NEW YORK (Reuters) - A tidal wave of layoffs washed across the world on Monday, sending tens of thousands of workers into joblessness as the pain of the global recession worsened.
Amid reports of tumbling corporate profits, dire outlooks and a lowered global growth forecast from the International Monetary Fund, companies in Europe and the United States announced they would cut employees in a dramatic effort to reduce costs and keep their businesses afloat.
Despite the corporate gloom, markets rallied on some of Monday’s other news: No. 1 drugmaker Pfizer Inc said it would buy rival Wyeth for $68 billion, Barclays said it had no need to raise capital and sales of existing U.S. homes unexpectedly rose 6.5 percent.
“In the midst of a global recession, here is Pfizer, hopefully spending their dollars wisely,” said Andre Bakhos, president of Princeton Financial Group in New Brunswick, New Jersey. “It adds a little confidence that all is not lost.”

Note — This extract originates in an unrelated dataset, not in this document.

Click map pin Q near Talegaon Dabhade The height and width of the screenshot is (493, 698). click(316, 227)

But the darkening view was reinforced by a dismal revised outlook from the IMF, which slashed its forecast for 2009 global growth to 0.5 percent from 2.2 percent in its last economic outlook in November, a source told Reuters.

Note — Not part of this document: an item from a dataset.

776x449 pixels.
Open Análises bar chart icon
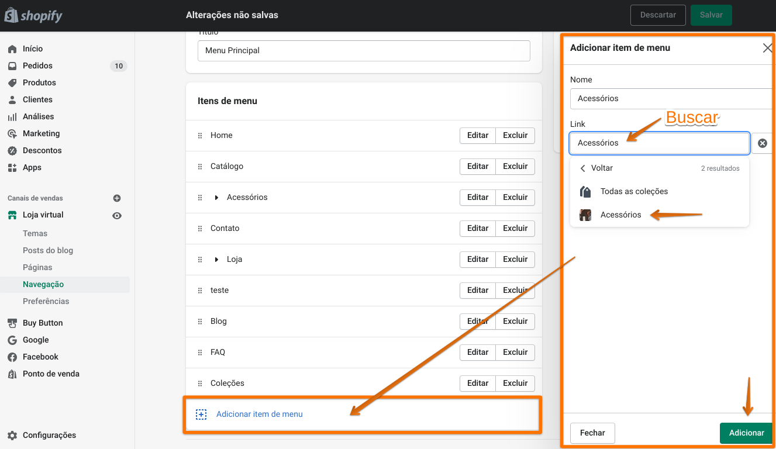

The IMF saw the U.S. economy contracting 1.6 percent in 2009, with the euro zone shrinking 2 percent and Japan contracting 2.6 percent, according to the source. The IMF pegged 2010 world growth at 3 percent.
The tsunami of layoff announcements, affecting more than 70,000 workers, started in Europe, with electronics maker Philips reporting 6,000 job cuts as it posted a bigger-than-expected 1.5 billion euro ($1.9 billion) loss, its first quarterly loss since 2003.
ING cut 7,000 of its 130,000 jobs, replaced its CEO and got guarantees from the Dutch government as other European banks sought to reassure investors they are coming to grips with the turmoil in financial markets.
Corus, Europe’s second-largest steelmaker, said 3,500 jobs would go worldwide, including 2,500 in Britain, as the company, owned by India’s Tata Steel, sought to boost operating profit.
In the United States, Caterpillar, the world’s largest maker of heavy equipment, said it would eliminate nearly 20,000 jobs, reported a 32 percent drop in profit and forecast the weakest year for business since the end of World War Two.
Sprint Nextel Corp the No. 3 U.S. mobile service provider, said it will cut up to 8,000 jobs, or about 14 percent of its workforce. [ID:nN26368948] Retailer Home Depot Inc said it will cut 7,000 jobs, or about 2 percent of its workforce.
Chip maker Texas Instruments said it was cutting 12 percent of its workforce, including 1,800 layoffs and 1,600 voluntary departures [ID:nN2638388], and car maker General Motors Corp said it would lay off 2,000 more workers at two assembly plants.
On the flip side of Pfizer’s deal for Wyeth, Pfizer said it will cut 15 percent of the companies’ combined 130,000 workers -- about 19,500 jobs.
Major U.S. indexes rose. The Dow Jones Industrial Average gained 0.5 percent and the broader S&P 500 was up 0.6 percent. Bond prices fell as the increase in existing-home sales raised questions whether the housing market was as weak as thought. European stocks rose, with Europe’s FTSE 300 index closing 3.2 percent higher.
Gold climbed above $900 an ounce, the highest in more than three months.
Governments around the world focused on stimulus packages to grapple with the financial crisis.
U.S. President Barack Obama’s spokesman, Robert Gibbs, told reporters the president “would do everything in his power to ensure the financial system does not collapse,” after a weekend in which Republicans voiced objections to Obama’s stimulus proposals.
Obama’s choice to help lead the government effort, Treasury Secretary-designate Timothy Geithner, won Senate approval after a delay due to qualms over his underpayment, since rectified, of some personal taxes earlier this decade.
Geithner is expected to be sworn in quickly and within weeks will likely unveil reforms to the $700 billion financial bailout program to provide more support for housing and credit markets and possibly to absorb troubled assets from banks.
Canada will spend C$7 billion ($5.7 billion) on infrastructure over the next two years, a government minister said, and officials said Canada will run budget deficits totaling C$64 billion over the next two years.
“We not only create jobs and economic activity now, we also improve our economic competitiveness for decades to come,” said Minister of Transport John Baird.
The Norwegian government presented a $2.87 billion fiscal stimulus package to prevent a surge in unemployment.
In Iceland, however, the government of Prime Minister Geir Haarde collapsed under the pressures of the financial crisis.
Banks have borne the brunt of the credit crisis, which was sparked by mass defaults on U.S. home loans. The sector has seen a wave of consolidation as leading banks around the world have collapsed or been taken over.
But shares in Britain’s Barclays leaped 73 percent after it said its projected 2008 pretax profit of more than 5.3 billion pounds ($7.3 billion) would include significant writedowns of 8 billion pounds and that the bank had made a good start to 2009.